▶ Stated problem
Arrange the items starting at the line containing "Open the three-dots" and ending at the line containing "[x=533, y=46]" as a two-column CSV with the header columns instruction and response, one row per item. Put each value in a single quoted field and replace any line breaks with spaces.

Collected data
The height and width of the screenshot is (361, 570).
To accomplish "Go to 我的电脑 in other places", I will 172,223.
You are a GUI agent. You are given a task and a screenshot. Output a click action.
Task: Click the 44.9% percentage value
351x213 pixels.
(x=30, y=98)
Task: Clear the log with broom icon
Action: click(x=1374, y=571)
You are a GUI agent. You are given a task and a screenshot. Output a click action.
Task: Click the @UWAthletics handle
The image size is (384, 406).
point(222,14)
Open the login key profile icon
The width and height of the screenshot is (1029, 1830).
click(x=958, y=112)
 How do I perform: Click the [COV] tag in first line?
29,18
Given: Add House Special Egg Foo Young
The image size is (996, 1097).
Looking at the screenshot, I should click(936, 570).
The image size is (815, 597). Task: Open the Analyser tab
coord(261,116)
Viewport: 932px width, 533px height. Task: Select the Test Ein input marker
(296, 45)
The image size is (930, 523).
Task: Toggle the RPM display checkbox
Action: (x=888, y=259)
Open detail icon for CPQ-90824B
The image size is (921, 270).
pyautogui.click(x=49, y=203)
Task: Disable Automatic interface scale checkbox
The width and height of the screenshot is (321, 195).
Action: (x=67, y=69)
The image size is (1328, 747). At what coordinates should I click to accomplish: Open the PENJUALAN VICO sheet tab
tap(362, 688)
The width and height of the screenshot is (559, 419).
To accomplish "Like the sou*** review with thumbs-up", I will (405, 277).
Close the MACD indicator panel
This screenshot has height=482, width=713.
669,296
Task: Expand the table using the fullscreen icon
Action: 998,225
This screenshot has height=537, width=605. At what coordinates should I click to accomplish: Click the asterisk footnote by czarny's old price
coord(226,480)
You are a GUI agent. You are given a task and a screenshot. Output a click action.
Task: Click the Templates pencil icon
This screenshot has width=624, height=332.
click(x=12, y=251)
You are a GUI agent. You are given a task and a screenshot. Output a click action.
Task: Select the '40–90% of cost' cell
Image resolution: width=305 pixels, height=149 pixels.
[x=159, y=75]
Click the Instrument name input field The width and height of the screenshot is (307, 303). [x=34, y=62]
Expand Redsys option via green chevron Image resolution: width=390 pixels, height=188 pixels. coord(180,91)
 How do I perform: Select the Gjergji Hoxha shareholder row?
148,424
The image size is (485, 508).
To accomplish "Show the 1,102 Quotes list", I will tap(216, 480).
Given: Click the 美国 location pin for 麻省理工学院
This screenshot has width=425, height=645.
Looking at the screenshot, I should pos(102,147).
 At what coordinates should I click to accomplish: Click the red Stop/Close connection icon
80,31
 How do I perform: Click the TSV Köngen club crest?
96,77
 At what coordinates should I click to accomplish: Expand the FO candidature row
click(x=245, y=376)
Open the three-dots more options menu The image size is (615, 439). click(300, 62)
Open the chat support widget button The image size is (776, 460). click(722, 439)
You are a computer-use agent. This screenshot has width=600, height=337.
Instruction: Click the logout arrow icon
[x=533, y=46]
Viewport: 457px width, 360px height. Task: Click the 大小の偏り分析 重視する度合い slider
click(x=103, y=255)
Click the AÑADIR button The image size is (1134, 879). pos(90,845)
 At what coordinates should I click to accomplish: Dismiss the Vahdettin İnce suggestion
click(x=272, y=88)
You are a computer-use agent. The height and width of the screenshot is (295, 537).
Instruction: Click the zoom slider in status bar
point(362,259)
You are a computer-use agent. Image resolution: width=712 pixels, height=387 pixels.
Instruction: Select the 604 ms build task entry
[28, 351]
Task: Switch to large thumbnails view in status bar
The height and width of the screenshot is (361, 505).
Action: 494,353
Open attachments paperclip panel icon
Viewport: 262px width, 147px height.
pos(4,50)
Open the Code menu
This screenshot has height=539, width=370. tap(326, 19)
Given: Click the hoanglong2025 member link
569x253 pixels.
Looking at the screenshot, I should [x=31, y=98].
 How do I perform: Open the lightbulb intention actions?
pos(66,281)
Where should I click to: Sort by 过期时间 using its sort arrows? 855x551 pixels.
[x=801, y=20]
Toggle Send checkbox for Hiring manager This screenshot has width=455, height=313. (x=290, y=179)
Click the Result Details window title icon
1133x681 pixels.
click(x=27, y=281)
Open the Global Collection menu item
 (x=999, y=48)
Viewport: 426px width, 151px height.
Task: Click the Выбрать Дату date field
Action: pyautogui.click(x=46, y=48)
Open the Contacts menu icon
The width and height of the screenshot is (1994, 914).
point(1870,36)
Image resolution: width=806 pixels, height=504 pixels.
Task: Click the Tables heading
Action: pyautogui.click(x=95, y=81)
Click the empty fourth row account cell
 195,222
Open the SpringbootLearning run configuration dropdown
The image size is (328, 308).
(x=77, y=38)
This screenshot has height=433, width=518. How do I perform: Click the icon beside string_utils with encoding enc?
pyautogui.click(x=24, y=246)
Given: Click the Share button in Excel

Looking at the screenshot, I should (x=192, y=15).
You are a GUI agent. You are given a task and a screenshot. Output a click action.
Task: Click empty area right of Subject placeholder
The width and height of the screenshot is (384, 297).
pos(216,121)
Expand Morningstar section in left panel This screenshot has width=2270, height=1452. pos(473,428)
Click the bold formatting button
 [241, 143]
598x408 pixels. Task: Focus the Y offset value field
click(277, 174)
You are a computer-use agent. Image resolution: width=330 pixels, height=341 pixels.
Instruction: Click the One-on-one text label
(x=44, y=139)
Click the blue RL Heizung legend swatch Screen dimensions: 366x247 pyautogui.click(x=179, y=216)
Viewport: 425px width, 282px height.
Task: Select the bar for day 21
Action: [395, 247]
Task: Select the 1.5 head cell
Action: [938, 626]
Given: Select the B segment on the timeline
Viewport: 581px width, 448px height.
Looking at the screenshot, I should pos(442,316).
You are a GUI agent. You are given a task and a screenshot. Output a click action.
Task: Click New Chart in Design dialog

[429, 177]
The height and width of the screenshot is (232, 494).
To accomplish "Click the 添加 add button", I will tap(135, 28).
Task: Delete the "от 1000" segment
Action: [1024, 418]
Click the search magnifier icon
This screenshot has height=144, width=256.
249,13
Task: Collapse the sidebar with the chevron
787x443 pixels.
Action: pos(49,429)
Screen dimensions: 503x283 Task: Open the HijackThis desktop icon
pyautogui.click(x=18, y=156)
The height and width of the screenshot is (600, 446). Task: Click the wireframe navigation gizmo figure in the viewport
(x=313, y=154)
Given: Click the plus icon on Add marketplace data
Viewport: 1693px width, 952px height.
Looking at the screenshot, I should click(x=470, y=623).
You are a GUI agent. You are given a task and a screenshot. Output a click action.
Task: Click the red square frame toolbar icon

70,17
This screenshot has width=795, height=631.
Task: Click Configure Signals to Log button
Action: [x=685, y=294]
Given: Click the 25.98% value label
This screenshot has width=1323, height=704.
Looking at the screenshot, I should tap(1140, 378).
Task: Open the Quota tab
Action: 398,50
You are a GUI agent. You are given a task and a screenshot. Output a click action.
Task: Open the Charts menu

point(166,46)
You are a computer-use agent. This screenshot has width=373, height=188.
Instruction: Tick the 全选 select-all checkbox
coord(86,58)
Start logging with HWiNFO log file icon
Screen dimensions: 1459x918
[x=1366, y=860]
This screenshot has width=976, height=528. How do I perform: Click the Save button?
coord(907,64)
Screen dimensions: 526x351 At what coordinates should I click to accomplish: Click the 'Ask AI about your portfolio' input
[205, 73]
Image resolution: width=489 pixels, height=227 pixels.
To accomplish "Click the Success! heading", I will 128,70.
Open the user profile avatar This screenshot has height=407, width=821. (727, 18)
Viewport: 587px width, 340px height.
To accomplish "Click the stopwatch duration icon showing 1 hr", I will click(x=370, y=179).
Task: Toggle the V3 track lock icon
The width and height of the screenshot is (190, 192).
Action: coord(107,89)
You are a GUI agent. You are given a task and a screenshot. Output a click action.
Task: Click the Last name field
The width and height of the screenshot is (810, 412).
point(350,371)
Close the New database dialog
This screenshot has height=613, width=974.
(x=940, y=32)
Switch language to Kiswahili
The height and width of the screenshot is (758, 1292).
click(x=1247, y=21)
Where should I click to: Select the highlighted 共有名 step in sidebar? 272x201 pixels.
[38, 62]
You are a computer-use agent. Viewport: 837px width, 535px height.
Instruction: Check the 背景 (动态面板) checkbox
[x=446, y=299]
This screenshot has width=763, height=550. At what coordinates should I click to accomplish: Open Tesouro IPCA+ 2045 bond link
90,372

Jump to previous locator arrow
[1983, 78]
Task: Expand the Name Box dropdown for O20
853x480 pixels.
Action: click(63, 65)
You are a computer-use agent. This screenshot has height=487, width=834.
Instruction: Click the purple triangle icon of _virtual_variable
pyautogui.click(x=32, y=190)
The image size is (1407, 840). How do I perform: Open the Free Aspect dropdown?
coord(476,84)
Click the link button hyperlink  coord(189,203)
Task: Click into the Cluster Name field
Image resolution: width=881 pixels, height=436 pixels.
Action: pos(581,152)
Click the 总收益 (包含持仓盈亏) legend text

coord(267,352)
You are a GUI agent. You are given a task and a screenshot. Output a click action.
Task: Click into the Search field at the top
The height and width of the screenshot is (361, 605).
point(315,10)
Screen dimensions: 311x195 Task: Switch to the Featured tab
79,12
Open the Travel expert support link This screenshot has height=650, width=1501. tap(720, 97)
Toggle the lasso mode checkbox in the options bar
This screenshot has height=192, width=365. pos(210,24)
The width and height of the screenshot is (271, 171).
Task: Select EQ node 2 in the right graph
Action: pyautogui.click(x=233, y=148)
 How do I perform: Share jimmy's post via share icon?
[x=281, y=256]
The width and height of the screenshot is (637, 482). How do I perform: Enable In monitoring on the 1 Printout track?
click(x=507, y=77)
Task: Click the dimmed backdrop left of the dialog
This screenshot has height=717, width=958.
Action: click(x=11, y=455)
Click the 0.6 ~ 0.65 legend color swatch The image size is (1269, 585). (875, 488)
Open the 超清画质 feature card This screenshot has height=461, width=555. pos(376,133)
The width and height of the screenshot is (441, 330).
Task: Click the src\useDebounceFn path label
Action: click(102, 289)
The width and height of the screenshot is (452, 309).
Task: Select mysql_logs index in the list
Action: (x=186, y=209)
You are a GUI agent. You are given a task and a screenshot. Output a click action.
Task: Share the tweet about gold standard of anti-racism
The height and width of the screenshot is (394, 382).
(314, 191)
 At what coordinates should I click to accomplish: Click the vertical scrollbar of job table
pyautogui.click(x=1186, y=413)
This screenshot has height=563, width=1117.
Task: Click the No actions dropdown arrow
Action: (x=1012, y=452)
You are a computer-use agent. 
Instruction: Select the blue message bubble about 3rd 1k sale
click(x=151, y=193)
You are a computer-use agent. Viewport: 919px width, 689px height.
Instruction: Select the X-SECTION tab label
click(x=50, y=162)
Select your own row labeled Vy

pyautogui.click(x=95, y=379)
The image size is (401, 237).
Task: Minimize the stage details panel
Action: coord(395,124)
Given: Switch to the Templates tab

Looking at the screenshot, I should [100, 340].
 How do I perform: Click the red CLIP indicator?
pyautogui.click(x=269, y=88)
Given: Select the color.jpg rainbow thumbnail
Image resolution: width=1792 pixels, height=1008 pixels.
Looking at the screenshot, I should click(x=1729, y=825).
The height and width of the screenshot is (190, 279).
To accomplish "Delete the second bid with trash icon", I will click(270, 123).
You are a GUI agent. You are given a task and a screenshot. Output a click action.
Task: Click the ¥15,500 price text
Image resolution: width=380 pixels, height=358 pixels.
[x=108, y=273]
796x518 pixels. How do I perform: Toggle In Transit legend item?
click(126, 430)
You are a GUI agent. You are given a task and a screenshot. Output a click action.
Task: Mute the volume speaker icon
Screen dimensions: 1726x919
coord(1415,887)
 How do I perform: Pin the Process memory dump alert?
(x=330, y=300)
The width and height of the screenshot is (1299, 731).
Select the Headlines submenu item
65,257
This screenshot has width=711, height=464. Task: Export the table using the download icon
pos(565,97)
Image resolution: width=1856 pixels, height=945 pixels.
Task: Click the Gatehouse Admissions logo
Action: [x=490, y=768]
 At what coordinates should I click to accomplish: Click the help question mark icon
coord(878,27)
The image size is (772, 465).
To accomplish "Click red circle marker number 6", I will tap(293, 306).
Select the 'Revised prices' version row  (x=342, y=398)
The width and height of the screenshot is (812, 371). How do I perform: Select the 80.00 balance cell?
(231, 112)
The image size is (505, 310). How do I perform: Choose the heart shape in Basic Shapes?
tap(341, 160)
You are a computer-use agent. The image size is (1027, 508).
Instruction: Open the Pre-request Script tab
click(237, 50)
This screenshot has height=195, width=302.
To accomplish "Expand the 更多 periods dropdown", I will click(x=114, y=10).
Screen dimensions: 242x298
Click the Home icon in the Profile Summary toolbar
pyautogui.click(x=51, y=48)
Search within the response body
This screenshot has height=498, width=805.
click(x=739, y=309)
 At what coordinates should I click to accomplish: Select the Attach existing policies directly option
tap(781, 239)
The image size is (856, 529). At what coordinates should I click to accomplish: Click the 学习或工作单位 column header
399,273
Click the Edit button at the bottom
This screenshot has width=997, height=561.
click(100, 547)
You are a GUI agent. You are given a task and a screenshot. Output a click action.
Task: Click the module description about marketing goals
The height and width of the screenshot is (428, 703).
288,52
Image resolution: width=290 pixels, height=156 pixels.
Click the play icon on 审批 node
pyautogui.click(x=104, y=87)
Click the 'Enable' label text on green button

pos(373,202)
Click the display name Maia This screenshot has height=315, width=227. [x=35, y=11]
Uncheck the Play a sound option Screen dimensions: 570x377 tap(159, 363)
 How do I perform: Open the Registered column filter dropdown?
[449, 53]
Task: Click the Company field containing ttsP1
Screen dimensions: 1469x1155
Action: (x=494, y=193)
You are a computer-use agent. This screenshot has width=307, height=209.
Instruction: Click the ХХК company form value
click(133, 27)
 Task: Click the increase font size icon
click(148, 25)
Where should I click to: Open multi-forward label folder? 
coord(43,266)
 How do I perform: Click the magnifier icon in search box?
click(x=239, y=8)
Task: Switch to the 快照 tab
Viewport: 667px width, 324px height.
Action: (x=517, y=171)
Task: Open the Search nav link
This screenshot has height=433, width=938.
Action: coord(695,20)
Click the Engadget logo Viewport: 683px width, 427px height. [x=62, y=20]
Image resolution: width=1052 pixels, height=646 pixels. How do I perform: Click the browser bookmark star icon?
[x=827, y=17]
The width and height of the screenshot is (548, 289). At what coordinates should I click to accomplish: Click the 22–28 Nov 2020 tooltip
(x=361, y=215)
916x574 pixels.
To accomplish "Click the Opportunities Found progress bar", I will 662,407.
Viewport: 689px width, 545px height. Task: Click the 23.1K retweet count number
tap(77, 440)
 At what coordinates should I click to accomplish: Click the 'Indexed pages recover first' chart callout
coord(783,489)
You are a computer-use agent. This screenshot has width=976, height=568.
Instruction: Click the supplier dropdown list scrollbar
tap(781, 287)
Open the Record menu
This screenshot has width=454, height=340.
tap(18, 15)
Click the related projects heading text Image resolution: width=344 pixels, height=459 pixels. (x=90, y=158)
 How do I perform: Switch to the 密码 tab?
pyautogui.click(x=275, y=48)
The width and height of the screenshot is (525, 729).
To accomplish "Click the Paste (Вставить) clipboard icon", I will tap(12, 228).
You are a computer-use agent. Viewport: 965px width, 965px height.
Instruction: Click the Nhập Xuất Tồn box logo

▶ Task response
instruction,response
"Open the three-dots more options menu The image size is (615, 439).","click(300, 62)"
"Open the chat support widget button The image size is (776, 460).","click(722, 439)"
"You are a computer-use agent. This screenshot has width=600, height=337. Instruction: Click the logout arrow icon","[x=533, y=46]"